If any of these commands fail, refer to the Environment Setup section below.


🛠️ Environment Setup from Scratch

If you're starting fresh, follow these steps to install all required tools.

1. Install Python

Windows:

  1. Download Python from python.org
  2. Run the installer and check "Add Python to PATH"
  3. Complete the installation

macOS:

# Using Homebrew (recommended)
brew install python@3.12

Linux (Ubuntu/Debian):

sudo apt update
sudo apt install python3.12 python3.12-venv

Verify installation:

python --version

2. Install VS Code

  1. Download VS Code from code.visualstudio.com
  2. Install the Python extension by Microsoft (search "Python" in the Extensions panel)
  3. Install the Jupyter extension by Microsoft (search "Jupyter")

3. Install Git

Windows:

  • Download and install from git-scm.com
  • This also installs Git Bash, which we'll use for terminal commands

macOS:

# Using Homebrew
brew install git

Linux:

sudo apt install git

Verify:

git --version

4. Install uv Package Manager

uv is a modern, fast Python package manager we'll use throughout this course. Install it using pip:

pip install uv

Verify installation:

uv --version

Expected output: uv 0.x.x (any recent version)

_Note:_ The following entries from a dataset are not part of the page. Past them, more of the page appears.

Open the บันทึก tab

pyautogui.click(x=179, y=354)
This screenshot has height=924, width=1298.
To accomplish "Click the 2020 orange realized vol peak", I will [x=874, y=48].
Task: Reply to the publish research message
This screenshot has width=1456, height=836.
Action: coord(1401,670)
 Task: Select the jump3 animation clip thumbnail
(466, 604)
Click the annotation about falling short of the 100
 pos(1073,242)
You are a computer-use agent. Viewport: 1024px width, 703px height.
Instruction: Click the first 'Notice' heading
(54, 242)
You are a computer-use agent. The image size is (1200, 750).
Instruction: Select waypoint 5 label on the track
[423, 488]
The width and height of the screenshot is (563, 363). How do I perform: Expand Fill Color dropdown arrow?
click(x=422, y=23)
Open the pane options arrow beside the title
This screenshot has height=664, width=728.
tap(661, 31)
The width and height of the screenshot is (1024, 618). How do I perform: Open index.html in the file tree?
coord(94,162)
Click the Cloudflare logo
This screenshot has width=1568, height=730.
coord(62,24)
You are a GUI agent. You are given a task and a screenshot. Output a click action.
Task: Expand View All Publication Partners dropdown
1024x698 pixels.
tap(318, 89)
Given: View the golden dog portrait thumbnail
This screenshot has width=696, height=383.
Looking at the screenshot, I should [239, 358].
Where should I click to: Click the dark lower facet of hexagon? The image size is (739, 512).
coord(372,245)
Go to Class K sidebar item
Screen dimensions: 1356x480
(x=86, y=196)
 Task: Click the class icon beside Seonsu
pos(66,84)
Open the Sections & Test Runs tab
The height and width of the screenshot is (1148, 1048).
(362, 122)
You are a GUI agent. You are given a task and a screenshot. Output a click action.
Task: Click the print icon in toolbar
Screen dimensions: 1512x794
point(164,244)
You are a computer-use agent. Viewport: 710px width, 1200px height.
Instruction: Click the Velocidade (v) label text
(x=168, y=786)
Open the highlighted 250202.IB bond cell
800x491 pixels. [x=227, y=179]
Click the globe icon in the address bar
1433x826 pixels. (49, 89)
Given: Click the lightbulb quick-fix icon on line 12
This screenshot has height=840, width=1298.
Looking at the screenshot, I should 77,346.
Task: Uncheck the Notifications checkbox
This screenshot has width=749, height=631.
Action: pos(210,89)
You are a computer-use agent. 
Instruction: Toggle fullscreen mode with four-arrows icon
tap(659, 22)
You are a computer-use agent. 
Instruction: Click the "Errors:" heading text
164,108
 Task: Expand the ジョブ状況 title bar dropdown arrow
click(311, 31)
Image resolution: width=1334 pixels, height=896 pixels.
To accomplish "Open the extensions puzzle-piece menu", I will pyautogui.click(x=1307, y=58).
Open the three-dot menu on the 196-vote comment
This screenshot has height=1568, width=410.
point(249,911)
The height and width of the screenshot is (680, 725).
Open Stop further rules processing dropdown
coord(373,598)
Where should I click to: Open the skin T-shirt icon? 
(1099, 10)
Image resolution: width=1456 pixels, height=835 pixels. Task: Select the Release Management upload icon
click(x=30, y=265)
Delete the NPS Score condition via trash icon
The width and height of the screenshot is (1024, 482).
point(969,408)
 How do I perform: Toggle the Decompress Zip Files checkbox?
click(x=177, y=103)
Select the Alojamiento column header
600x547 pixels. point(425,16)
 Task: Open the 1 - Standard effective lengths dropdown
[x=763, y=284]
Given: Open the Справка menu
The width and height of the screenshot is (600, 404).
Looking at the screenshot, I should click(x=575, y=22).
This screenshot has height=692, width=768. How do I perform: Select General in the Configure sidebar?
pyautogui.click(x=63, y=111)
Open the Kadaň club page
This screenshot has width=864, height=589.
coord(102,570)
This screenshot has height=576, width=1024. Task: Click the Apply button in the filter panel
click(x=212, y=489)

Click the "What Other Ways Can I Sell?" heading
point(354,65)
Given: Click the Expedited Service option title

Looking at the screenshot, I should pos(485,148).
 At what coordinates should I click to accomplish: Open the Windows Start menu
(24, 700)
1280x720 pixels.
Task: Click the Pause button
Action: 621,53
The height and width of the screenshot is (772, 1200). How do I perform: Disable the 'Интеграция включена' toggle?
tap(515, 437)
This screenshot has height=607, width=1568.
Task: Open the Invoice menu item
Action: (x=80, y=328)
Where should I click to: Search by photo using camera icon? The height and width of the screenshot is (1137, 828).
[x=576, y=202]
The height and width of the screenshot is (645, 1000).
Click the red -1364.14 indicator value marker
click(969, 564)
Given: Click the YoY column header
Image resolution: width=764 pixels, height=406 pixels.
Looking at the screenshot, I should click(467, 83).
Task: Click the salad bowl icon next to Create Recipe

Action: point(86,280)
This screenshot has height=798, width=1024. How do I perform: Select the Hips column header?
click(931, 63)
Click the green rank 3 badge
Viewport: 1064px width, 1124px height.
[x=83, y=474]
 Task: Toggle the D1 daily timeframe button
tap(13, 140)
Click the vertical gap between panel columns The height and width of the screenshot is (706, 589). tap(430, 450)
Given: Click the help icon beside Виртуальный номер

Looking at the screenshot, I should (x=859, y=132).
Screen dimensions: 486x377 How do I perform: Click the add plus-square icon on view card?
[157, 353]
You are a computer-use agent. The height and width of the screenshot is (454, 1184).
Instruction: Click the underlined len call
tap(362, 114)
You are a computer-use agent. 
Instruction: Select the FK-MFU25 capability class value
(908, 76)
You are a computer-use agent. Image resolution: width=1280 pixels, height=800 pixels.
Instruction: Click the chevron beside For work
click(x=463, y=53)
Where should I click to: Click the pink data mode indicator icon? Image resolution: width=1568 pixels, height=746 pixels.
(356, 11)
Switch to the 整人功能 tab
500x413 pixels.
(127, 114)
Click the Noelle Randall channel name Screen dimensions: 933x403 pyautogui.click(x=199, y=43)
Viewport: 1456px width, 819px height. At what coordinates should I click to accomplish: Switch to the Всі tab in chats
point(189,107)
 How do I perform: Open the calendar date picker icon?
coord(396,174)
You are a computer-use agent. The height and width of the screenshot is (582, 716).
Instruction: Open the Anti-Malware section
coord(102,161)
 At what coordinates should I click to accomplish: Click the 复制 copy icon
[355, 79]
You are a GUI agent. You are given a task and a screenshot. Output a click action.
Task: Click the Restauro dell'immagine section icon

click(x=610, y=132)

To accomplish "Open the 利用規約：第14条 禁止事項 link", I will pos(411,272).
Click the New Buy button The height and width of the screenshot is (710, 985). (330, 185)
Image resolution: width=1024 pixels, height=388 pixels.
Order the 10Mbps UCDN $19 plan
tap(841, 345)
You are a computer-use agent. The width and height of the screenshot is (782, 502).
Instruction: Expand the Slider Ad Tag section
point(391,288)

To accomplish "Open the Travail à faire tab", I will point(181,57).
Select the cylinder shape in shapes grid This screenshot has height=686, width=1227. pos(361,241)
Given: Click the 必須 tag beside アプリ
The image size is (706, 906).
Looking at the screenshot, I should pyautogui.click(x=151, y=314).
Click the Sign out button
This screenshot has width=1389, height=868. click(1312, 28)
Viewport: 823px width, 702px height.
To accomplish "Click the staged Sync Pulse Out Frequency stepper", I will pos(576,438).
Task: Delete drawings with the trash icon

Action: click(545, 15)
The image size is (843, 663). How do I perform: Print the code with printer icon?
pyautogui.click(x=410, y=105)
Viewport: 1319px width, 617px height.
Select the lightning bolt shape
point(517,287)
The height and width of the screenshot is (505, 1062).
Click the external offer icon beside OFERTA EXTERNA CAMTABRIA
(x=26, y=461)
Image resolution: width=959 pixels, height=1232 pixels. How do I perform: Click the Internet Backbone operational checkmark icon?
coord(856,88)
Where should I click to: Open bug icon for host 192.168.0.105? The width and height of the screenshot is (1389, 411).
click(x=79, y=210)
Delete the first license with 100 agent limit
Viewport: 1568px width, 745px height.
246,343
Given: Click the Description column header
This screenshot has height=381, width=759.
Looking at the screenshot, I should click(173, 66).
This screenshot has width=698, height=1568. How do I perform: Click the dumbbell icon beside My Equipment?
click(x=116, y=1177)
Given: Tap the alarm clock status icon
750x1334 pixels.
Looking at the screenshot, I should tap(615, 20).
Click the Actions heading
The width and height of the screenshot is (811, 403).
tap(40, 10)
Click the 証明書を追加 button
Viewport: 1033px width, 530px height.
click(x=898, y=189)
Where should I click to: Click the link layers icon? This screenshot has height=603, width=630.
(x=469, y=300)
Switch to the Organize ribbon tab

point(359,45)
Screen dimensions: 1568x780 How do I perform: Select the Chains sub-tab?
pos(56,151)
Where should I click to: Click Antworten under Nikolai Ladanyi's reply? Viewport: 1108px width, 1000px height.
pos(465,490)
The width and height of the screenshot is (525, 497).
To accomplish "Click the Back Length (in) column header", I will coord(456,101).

Note: uv is much faster than traditional pip for installing packages and managing virtual environments, which is why we use it in this course.

5. Clone the Repository

Navigate to where you want to store the course files:

# Example: Go to your Documents folder
cd ~/Documents

# Clone the repository (replace YOUR_USERNAME with your GitHub username)
git clone https://github.com/alvarodiez20/bigdata.git

# Enter the project directory
cd bigdata

6. Install Dependencies

Install all required Python packages using uv:

uv sync

This creates a virtual environment (.venv) and installs pandas, pyarrow, jupyter, and other dependencies listed in pyproject.toml.


💻 Working with VS Code

Step 1: Open the Project Folder

  1. Open VS Code
  2. File → Open Folder...
  3. Select the bigdata folder you just cloned
  4. Trust the folder when prompted

Step 2: Select the Python Interpreter

  1. Press Ctrl+Shift+P (Windows/Linux) or Cmd+Shift+P (macOS)
  2. Type "Python: Select Interpreter"
  3. Choose the interpreter from .venv (it will show something like ./venv/bin/python)

Step 3: Open the Notebook

  1. In the Explorer panel (left sidebar), navigate to notebooks/
  2. Click on lab01_setup_io.ipynb
  3. The notebook will open in VS Code

Step 4: Select the Kernel

  1. In the top-right corner of the notebook, click "Select Kernel"
  2. Choose "Python Environments..."
  3. Select the .venv interpreter (same as Step 2)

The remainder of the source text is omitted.